The evolution of serious and organised crime: the diversifying nature of criminal operations in the digital age
30 Sep 2020

Organised crime groups (OCGs) have evolved and adapted techniques designed to facilitate criminal activities, evade detection and enable criminal enterprise to endure. The National Crime Agency’s (NCA) national strategic assessment of serious and organised crime (SOC) 2020 reports that SOC continues to have more impact on UK citizens than any other national security threat, and estimates that the social and economic cost of SOC to the UK is in excess of £37 billion per year. This global threat has been further exacerbated by the Covid-19 pandemic and criminals have been quick to seize opportunities presented by the unprecedented crisis.

The convergence of the physical and digital world over the past 20 years has resulted in variations in criminal activity. Digital and mobile technology is rapidly evolving which has fundamentally changed the global business landscape. Increased global connectivity has presented new ways of doing business with the creation of 24-7 digital banking platforms, virtual stores and companies together with the evolution of the internet of things (IOT) and crypto-assets. This clearly presents opportunity for legitimate business and digital entrepreneurship to thrive. However, where there is opportunity there too comes threat. Advancements in the digital age have also created chances for criminal innovation to prosper further, with Europol’s IOCTA 2019 reporting that cybercrime continues to mature and become more audacious.

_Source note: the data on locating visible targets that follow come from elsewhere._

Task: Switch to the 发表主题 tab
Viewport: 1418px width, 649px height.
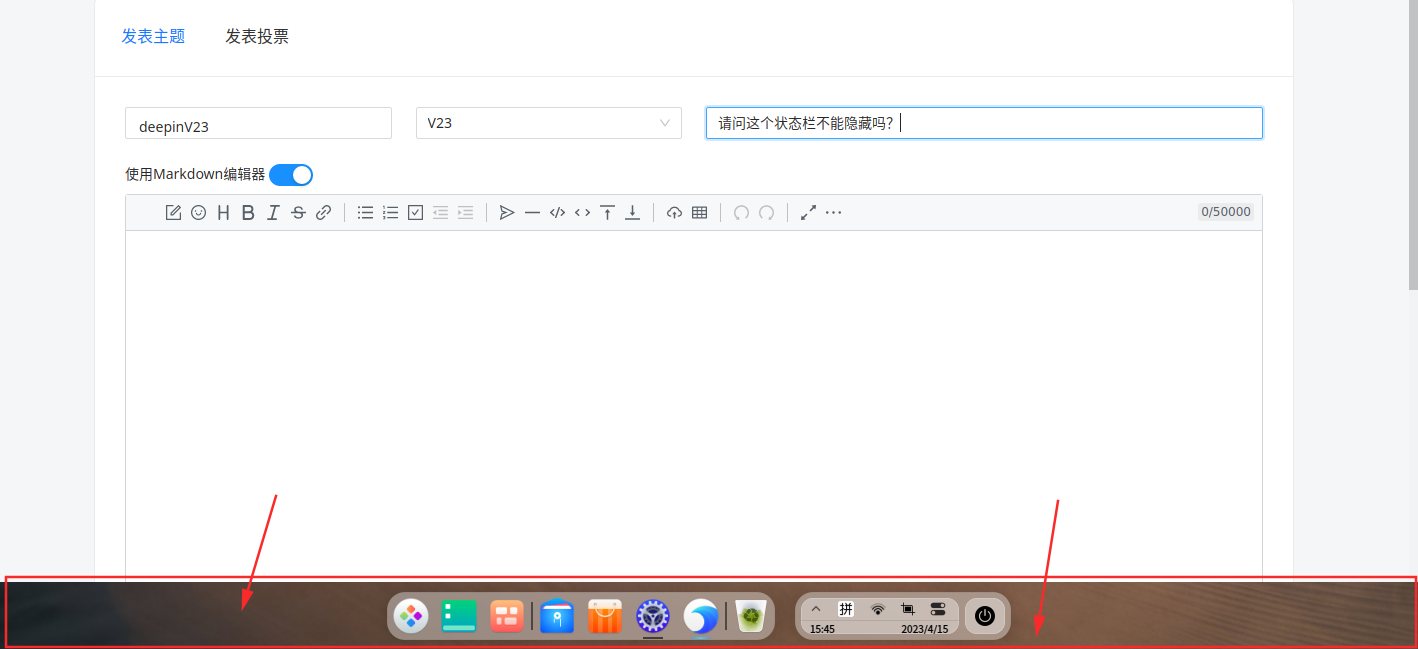Action: [x=153, y=37]
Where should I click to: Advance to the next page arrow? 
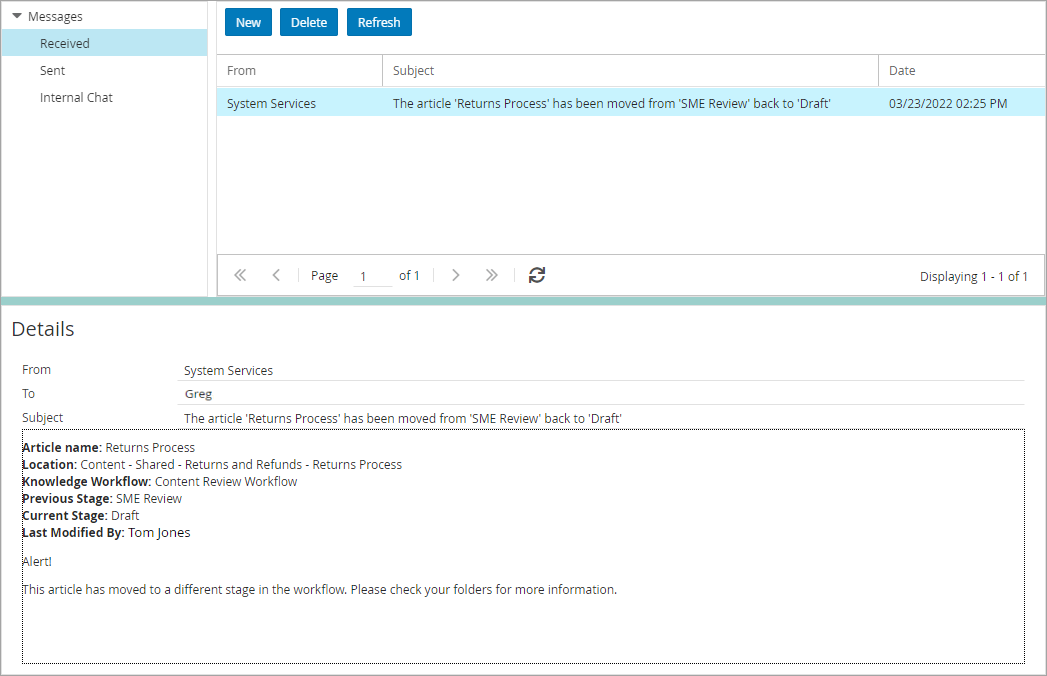(456, 274)
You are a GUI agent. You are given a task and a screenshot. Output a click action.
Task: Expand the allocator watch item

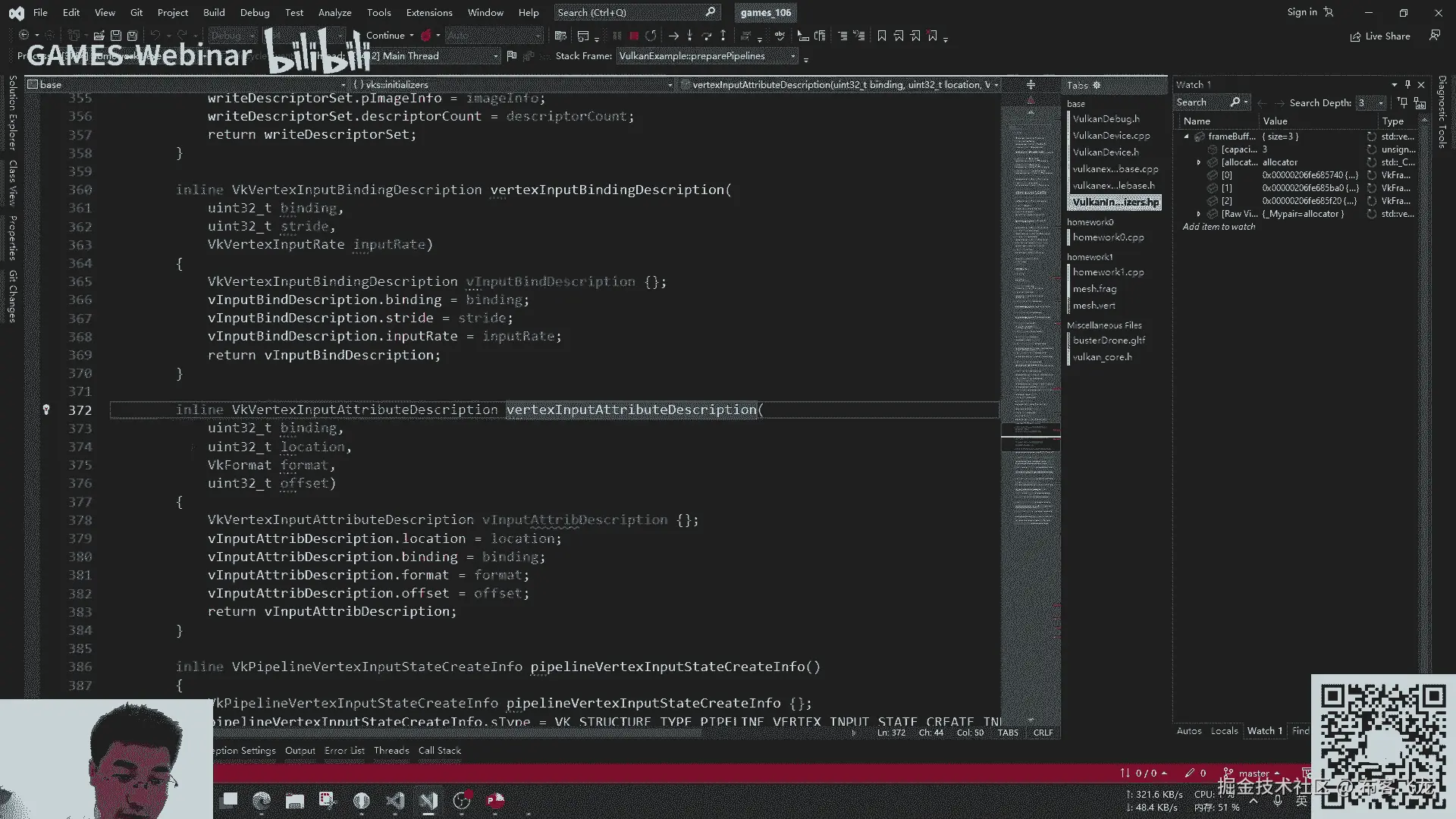click(1199, 162)
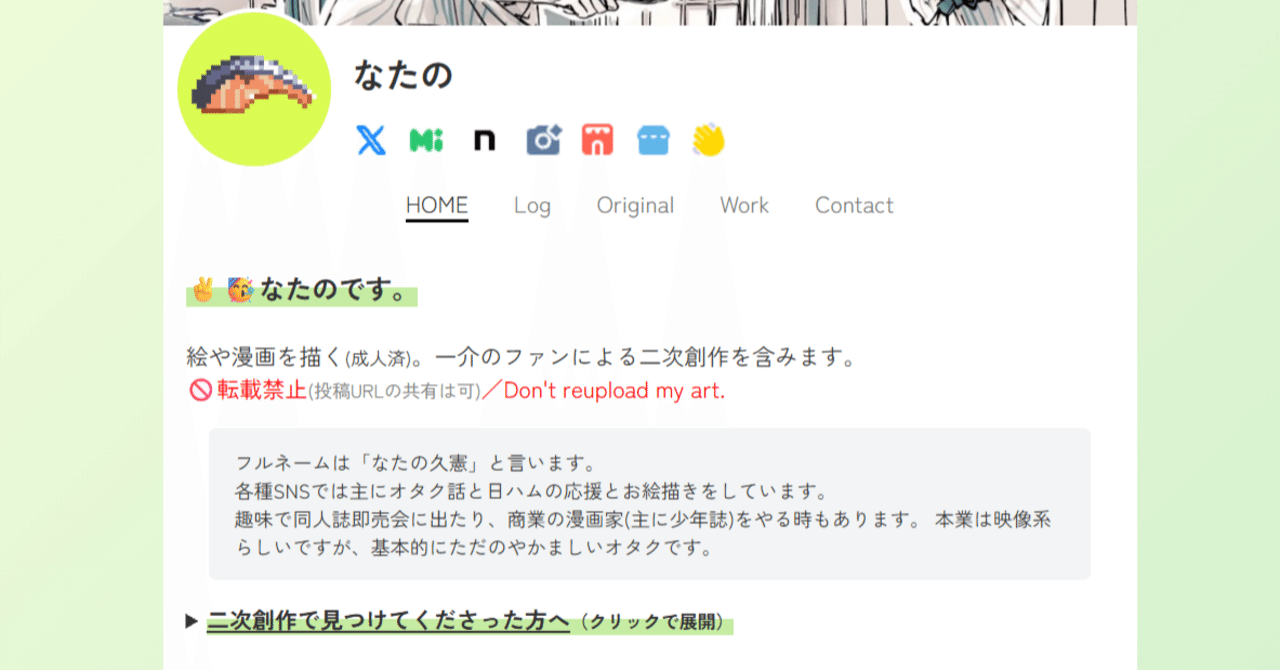Click the なたの profile name

(404, 74)
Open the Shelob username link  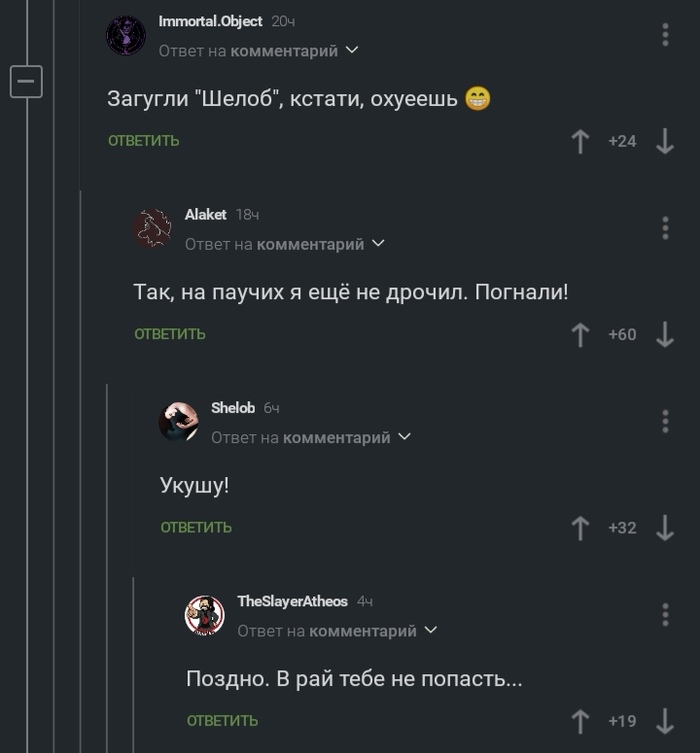coord(233,408)
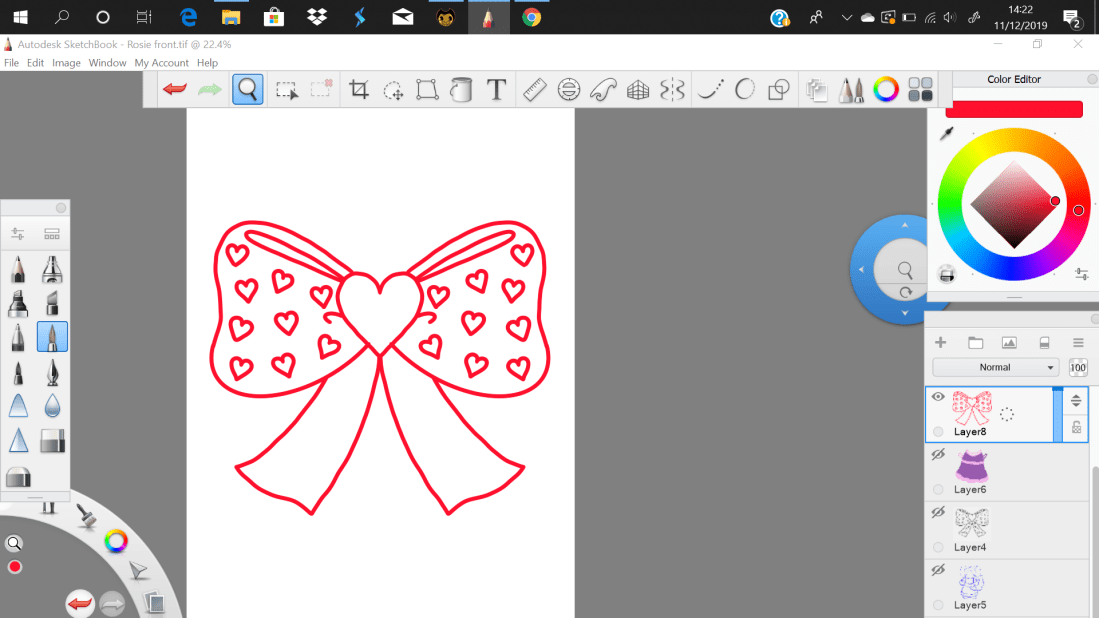Show Layer6 by toggling its visibility

(x=938, y=455)
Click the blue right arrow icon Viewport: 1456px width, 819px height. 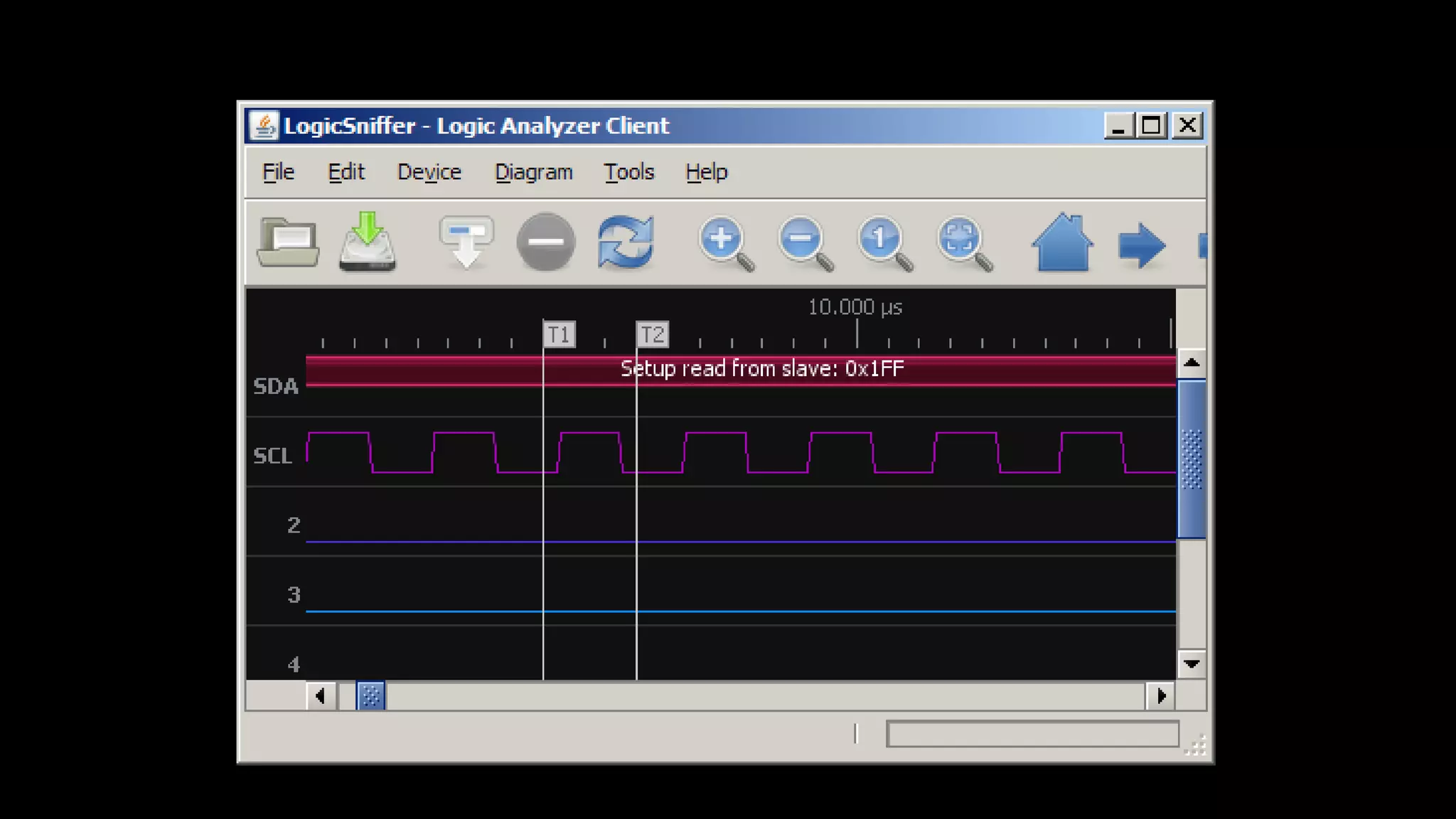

Owing to human and business dependence on the internet, in recent years there has been an exponential rise in cyber-enabled fraud, also referred to as cyber fraud. The Crown Prosecution Service (CPS) defines fraud as ‘the act of gaining a dishonest advantage, often financial, over another person’. They further define cyber-enabled crimes as ‘crimes which do not depend on computers or networks but have been transformed in scale or form by the use of the internet and communications technology’. Within England and Wales fraud is now the most commonly experienced crime. A report on the fraud crime trends published by the City of London Police shows that 822,276 reports were received for 2019-20, amounting to a £2.3bn loss with 85% of reported fraud being cyber-enabled. Due to the clandestine nature of crime, conflicting definitions and underreporting, the likelihood is that the number of incidents and associated losses is actually much greater than this figure, demonstrating the immense scale of the threat.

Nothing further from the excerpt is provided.